The following data has a line with "Dr. Richard Showers, Sr." and a line with "Virtual Tour (482, 269)". Write out exactly those lines and all the lines between them.
★ ★ ★ ★ ★
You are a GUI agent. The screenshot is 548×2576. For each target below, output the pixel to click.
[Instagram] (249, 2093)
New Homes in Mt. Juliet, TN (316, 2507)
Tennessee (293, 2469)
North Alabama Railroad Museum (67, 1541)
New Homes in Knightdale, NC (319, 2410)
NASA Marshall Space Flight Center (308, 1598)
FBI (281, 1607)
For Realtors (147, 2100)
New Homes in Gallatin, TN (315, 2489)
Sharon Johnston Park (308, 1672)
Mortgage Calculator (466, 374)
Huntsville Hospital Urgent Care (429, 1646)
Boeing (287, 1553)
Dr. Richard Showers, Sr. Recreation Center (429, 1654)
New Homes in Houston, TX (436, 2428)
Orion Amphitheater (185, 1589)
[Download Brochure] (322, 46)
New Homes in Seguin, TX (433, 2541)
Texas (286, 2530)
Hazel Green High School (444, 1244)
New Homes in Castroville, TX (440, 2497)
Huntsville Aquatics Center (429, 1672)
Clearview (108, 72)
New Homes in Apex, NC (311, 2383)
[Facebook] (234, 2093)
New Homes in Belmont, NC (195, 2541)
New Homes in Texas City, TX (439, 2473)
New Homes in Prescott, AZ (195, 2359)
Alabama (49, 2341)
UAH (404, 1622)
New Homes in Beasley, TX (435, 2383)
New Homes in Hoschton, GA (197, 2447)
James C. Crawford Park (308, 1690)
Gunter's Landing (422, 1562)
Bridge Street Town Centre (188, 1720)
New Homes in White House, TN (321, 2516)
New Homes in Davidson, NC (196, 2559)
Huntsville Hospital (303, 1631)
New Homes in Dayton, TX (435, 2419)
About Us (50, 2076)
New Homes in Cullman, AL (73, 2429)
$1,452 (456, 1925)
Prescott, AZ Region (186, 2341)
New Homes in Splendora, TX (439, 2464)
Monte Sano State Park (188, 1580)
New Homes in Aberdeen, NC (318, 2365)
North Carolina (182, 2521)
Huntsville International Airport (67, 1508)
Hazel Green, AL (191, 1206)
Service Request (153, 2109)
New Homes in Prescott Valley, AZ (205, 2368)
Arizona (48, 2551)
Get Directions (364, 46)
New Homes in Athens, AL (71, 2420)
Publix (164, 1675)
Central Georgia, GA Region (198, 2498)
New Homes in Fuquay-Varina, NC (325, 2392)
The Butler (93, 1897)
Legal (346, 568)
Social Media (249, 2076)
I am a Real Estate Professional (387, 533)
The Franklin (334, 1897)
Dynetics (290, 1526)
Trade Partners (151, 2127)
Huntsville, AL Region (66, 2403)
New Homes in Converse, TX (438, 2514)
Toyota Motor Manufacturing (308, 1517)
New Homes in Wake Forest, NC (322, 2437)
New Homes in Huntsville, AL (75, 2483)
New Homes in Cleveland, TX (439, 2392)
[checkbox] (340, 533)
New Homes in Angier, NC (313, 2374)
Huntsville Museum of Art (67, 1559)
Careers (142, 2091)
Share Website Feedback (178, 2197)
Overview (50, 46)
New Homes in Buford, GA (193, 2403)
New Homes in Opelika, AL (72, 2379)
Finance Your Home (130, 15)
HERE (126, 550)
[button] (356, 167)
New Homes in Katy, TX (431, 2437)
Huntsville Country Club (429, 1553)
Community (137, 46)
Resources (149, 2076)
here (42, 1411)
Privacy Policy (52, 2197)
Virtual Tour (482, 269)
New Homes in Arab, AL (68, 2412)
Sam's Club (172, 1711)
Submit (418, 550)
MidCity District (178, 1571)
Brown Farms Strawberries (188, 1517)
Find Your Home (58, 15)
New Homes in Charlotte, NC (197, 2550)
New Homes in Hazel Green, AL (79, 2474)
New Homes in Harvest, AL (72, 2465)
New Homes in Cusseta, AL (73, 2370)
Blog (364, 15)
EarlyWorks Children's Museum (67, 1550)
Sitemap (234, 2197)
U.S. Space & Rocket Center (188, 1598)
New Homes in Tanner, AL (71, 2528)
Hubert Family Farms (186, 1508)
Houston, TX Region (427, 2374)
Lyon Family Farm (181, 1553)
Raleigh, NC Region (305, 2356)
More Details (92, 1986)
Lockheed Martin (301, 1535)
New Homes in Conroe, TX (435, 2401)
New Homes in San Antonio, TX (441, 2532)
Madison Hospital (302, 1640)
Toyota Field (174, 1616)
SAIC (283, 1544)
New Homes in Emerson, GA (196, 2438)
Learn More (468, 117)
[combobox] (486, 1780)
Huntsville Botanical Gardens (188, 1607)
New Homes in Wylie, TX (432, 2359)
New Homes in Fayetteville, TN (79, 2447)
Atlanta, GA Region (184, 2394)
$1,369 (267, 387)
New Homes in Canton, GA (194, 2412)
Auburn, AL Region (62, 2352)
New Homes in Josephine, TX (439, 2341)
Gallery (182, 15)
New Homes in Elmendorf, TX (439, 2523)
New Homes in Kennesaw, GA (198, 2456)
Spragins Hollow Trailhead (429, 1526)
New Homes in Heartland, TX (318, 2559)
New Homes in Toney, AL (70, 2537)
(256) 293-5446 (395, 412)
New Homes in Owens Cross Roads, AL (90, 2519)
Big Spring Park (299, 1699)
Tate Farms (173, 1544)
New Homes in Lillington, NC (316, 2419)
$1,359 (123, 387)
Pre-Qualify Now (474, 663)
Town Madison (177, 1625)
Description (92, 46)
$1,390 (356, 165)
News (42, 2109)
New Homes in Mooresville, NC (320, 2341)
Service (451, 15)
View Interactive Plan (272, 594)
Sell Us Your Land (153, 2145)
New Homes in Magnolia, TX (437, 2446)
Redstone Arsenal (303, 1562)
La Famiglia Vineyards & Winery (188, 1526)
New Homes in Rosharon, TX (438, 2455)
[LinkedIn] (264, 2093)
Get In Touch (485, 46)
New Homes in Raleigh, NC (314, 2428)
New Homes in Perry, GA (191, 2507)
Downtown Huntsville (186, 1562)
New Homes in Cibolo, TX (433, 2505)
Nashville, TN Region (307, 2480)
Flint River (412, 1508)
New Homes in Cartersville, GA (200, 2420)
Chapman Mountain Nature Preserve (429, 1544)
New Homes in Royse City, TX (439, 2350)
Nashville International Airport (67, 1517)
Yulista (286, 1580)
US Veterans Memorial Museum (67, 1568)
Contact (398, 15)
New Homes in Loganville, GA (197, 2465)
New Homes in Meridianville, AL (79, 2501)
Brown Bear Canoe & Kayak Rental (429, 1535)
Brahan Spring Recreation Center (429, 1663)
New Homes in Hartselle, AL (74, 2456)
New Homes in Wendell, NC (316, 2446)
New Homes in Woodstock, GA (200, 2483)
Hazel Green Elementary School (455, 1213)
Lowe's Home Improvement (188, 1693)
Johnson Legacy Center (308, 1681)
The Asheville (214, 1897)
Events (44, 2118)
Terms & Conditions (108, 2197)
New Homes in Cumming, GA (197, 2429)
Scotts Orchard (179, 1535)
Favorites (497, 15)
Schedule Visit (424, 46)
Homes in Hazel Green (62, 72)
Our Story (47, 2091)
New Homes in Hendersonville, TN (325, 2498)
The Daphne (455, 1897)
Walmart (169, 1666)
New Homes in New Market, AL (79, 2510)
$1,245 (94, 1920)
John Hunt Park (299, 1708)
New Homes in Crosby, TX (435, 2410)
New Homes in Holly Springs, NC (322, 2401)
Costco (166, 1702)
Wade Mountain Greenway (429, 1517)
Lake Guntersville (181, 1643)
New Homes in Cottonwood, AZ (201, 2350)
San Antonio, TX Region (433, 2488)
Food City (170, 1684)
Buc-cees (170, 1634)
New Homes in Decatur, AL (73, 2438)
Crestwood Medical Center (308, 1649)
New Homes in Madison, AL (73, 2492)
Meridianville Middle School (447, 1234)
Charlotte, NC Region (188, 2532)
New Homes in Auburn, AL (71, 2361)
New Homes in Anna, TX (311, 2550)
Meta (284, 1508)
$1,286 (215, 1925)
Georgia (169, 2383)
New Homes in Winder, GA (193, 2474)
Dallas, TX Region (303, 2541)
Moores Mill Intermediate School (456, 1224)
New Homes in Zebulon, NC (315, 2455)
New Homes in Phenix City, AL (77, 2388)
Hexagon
★ ★ ★ ★ ★
## Reply to the task
Dr. Richard Showers, Sr. Recreation Center (429, 1654)
New Homes in Houston, TX (436, 2428)
Orion Amphitheater (185, 1589)
[Download Brochure] (322, 46)
New Homes in Seguin, TX (433, 2541)
Texas (286, 2530)
Hazel Green High School (444, 1244)
New Homes in Castroville, TX (440, 2497)
Huntsville Aquatics Center (429, 1672)
Clearview (108, 72)
New Homes in Apex, NC (311, 2383)
[Facebook] (234, 2093)
New Homes in Belmont, NC (195, 2541)
New Homes in Texas City, TX (439, 2473)
New Homes in Prescott, AZ (195, 2359)
Alabama (49, 2341)
UAH (404, 1622)
New Homes in Beasley, TX (435, 2383)
New Homes in Hoschton, GA (197, 2447)
James C. Crawford Park (308, 1690)
Gunter's Landing (422, 1562)
Bridge Street Town Centre (188, 1720)
New Homes in White House, TN (321, 2516)
New Homes in Davidson, NC (196, 2559)
Huntsville Hospital (303, 1631)
New Homes in Dayton, TX (435, 2419)
About Us (50, 2076)
New Homes in Cullman, AL (73, 2429)
$1,452 (456, 1925)
Prescott, AZ Region (186, 2341)
New Homes in Splendora, TX (439, 2464)
Monte Sano State Park (188, 1580)
New Homes in Aberdeen, NC (318, 2365)
North Carolina (182, 2521)
Huntsville International Airport (67, 1508)
Hazel Green, AL (191, 1206)
Service Request (153, 2109)
New Homes in Prescott Valley, AZ (205, 2368)
Arizona (48, 2551)
Get Directions (364, 46)
New Homes in Athens, AL (71, 2420)
Publix (164, 1675)
Central Georgia, GA Region (198, 2498)
New Homes in Fuquay-Varina, NC (325, 2392)
The Butler (93, 1897)
Legal (346, 568)
Social Media (249, 2076)
I am a Real Estate Professional (387, 533)
The Franklin (334, 1897)
Dynetics (290, 1526)
Trade Partners (151, 2127)
Huntsville, AL Region (66, 2403)
New Homes in Converse, TX (438, 2514)
Toyota Motor Manufacturing (308, 1517)
New Homes in Wake Forest, NC (322, 2437)
New Homes in Huntsville, AL (75, 2483)
New Homes in Cleveland, TX (439, 2392)
[checkbox] (340, 533)
New Homes in Angier, NC (313, 2374)
Huntsville Museum of Art (67, 1559)
Careers (142, 2091)
Share Website Feedback (178, 2197)
Overview (50, 46)
New Homes in Buford, GA (193, 2403)
New Homes in Opelika, AL (72, 2379)
Finance Your Home (130, 15)
HERE (126, 550)
[button] (356, 167)
New Homes in Katy, TX (431, 2437)
Huntsville Country Club (429, 1553)
Community (137, 46)
Resources (149, 2076)
here (42, 1411)
Privacy Policy (52, 2197)
Virtual Tour (482, 269)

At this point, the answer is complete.